Saved entries:
• • • • • • •

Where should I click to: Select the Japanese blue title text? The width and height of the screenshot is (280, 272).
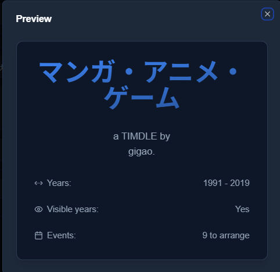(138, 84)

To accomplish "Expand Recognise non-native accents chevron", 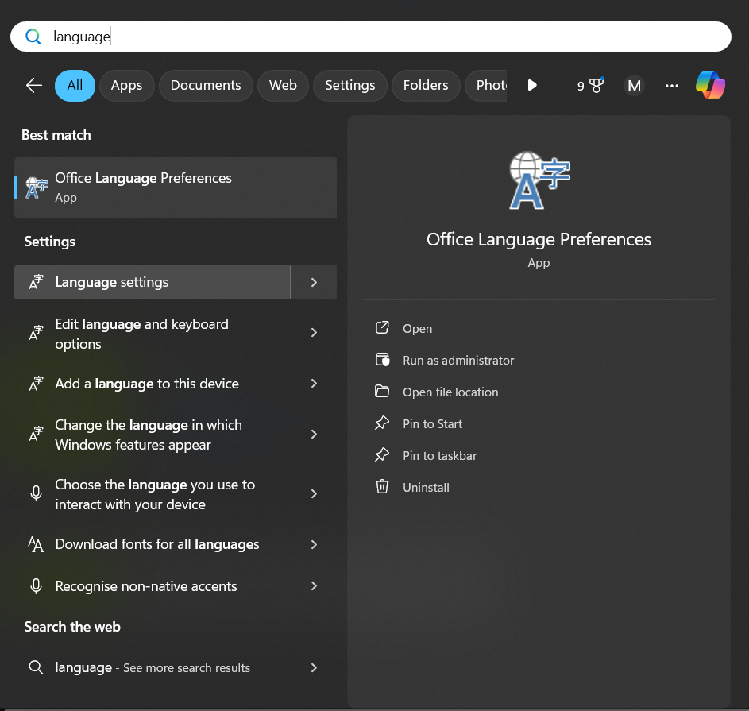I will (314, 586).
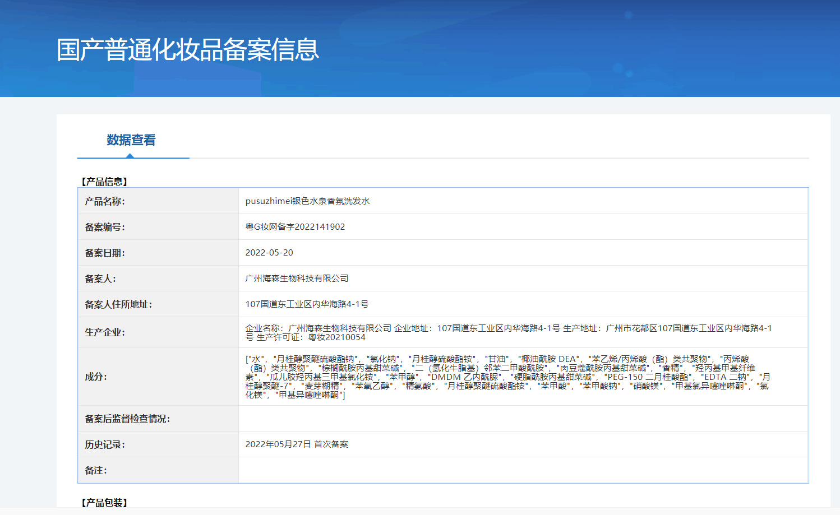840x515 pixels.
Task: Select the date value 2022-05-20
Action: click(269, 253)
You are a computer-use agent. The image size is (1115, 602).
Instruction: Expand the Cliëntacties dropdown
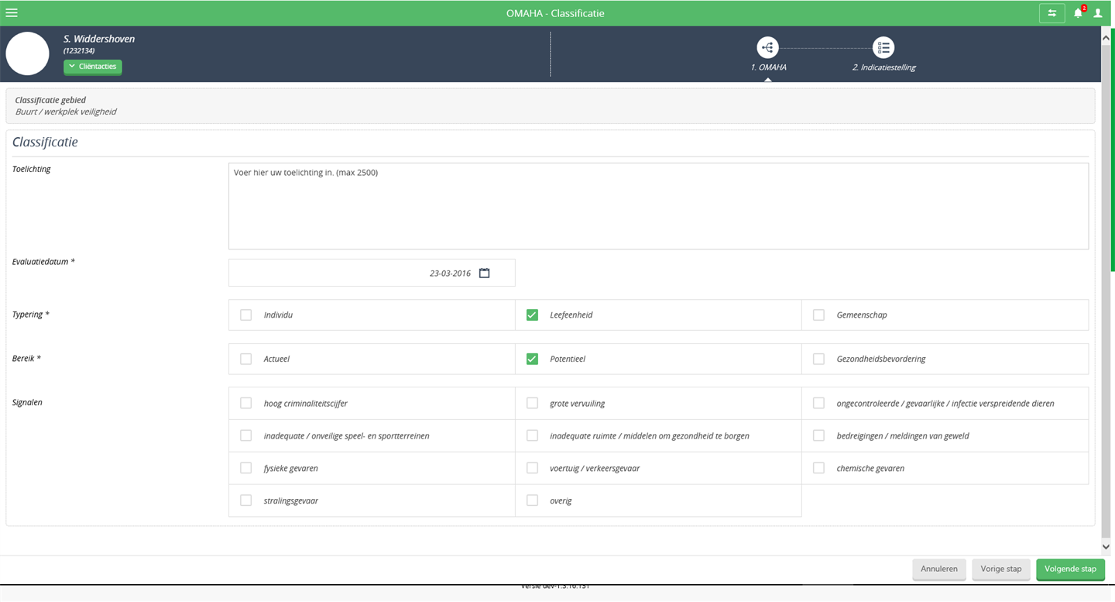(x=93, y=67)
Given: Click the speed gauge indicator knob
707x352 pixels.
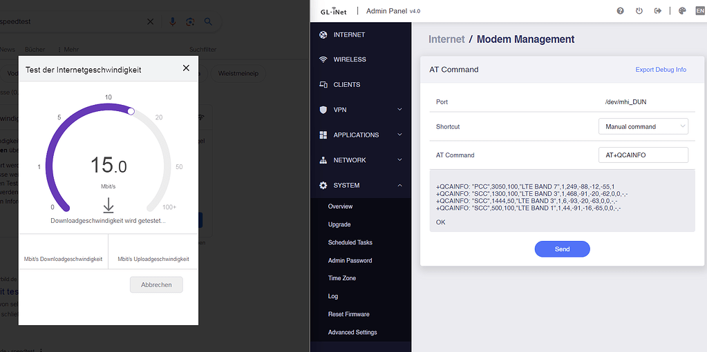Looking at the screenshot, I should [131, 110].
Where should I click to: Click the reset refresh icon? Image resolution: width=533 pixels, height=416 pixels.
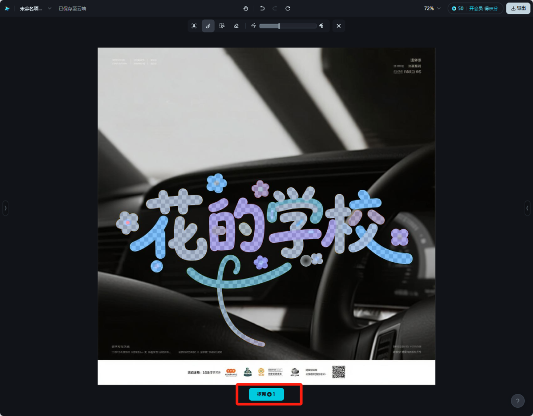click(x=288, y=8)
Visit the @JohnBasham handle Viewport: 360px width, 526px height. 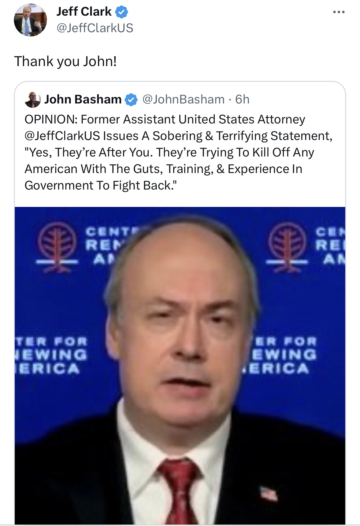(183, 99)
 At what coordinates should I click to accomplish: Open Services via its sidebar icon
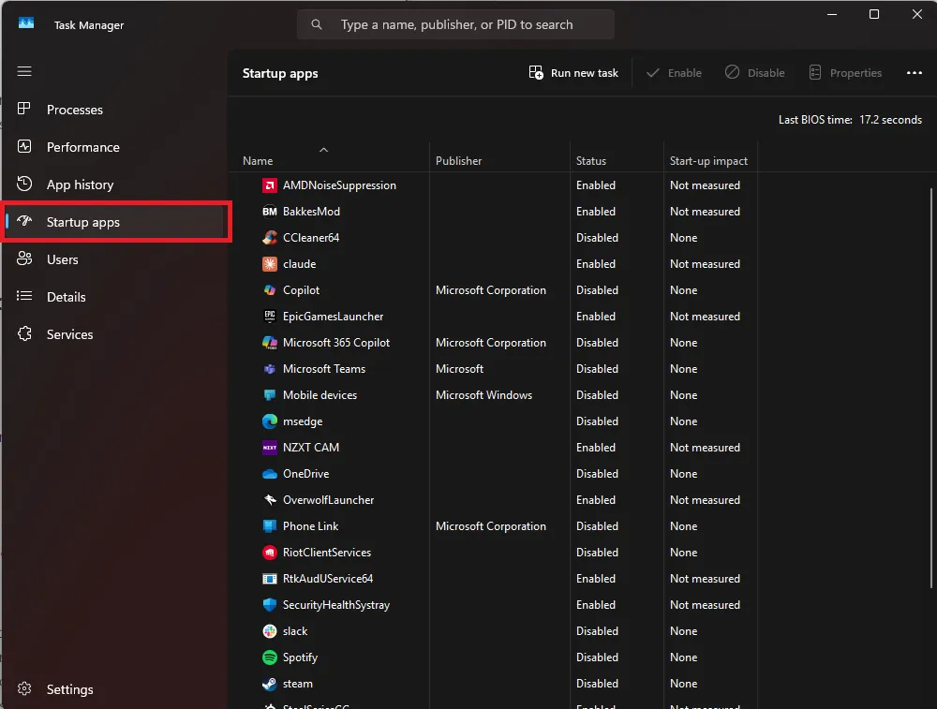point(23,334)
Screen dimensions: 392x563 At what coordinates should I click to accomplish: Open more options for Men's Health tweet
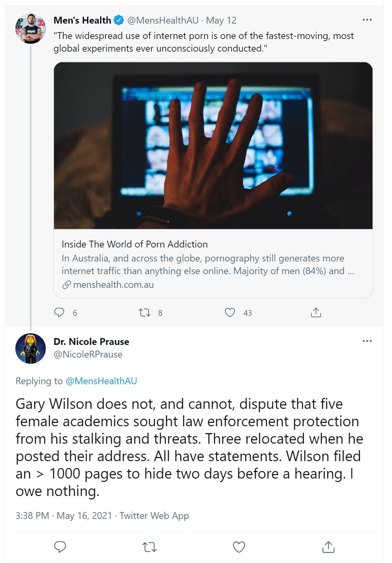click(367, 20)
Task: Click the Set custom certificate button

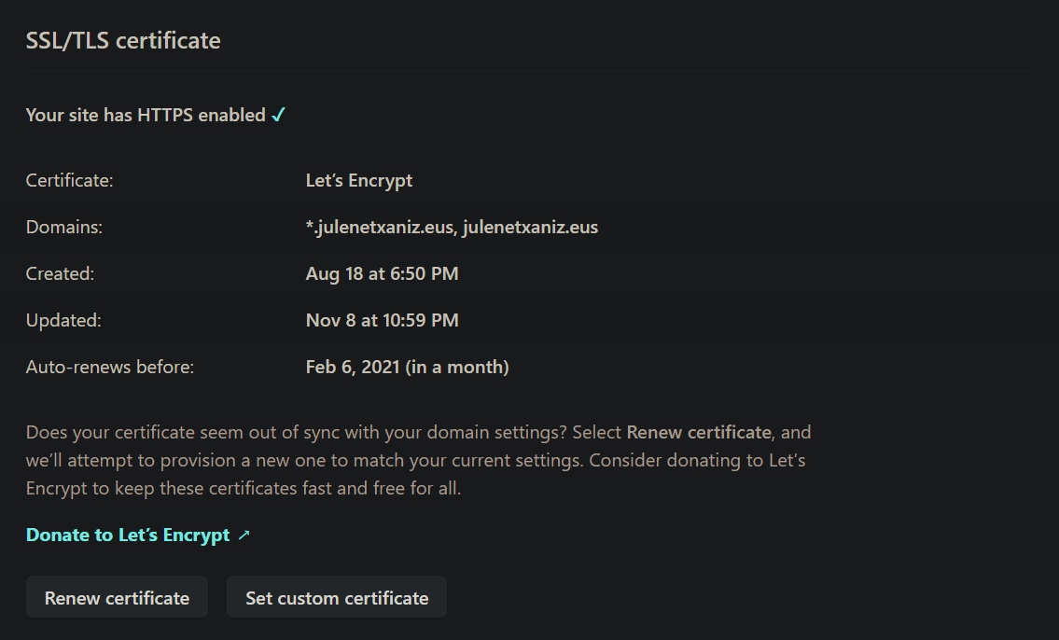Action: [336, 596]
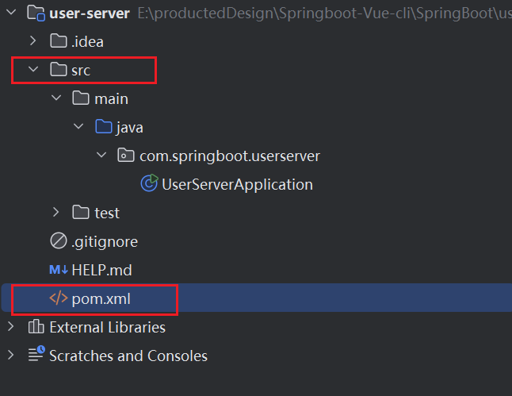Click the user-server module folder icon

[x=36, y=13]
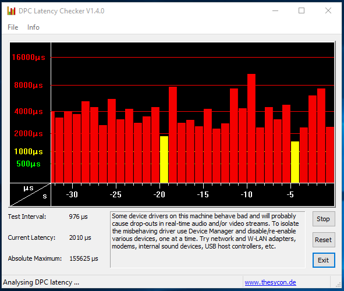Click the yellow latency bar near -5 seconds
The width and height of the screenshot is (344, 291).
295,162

• • • • • • •

## [Instructions for the task]
Final stretch of the data: repeat exactly each line from the one containing "At what coordinates should I click to accomplish: Open Services" through the last, and omit all pictures.

## [Task output]
 At what coordinates should I click to accomplish: Open Services via its sidebar icon
point(23,334)
Screen dimensions: 392x563 At what coordinates should I click to accomplish: Open more options for Men's Health tweet
click(367, 20)
Task: Click the Set custom certificate button

Action: [336, 596]
Click the user-server module folder icon

[x=36, y=13]
Click the yellow latency bar near -5 seconds
The width and height of the screenshot is (344, 291).
295,162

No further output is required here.